What needs to be done
Below are the records to transcribe exactly; do not include any images.

___ Data excerpts ___

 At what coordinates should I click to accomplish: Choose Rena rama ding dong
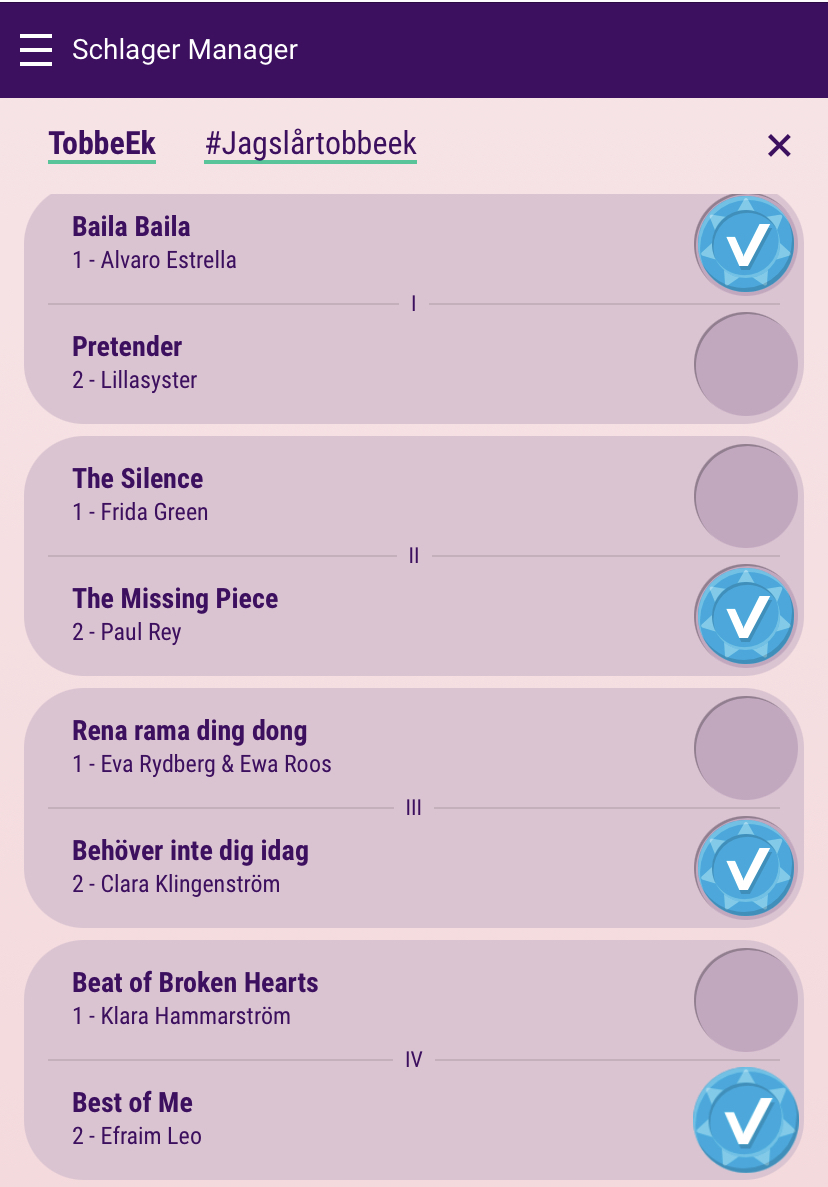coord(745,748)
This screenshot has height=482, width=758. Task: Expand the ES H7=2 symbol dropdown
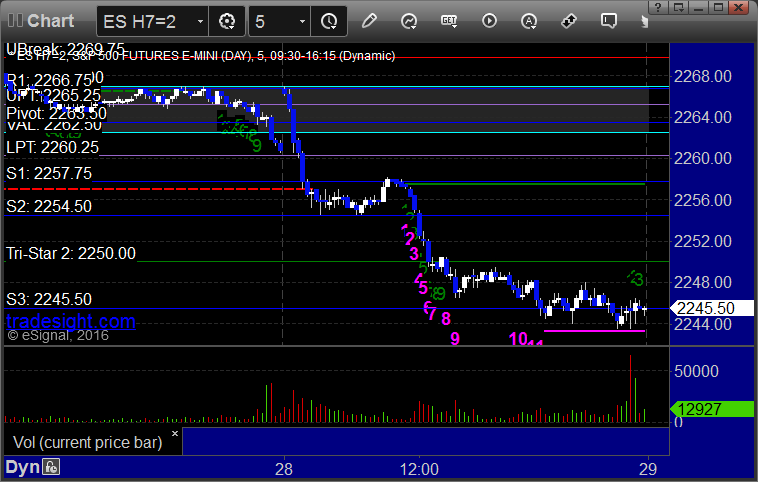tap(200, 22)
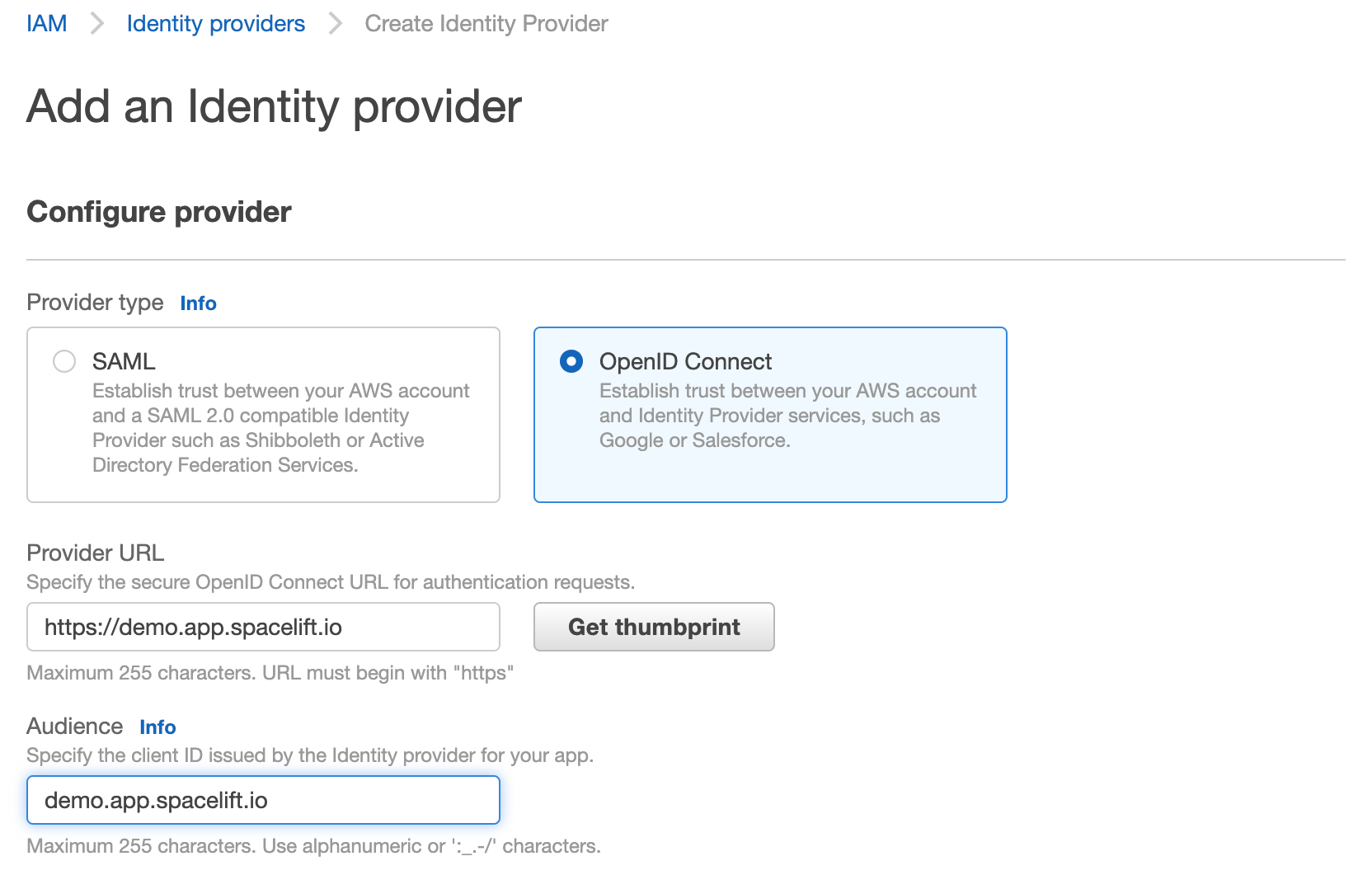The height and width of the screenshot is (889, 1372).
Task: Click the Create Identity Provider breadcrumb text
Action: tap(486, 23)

___

Response
 At what coordinates should I click to accomplish: Choose Rena rama ding dong
coord(745,748)
This screenshot has height=482, width=758. Task: Expand the ES H7=2 symbol dropdown
tap(200, 22)
The height and width of the screenshot is (889, 1372).
Task: Click the Create Identity Provider breadcrumb text
Action: tap(486, 23)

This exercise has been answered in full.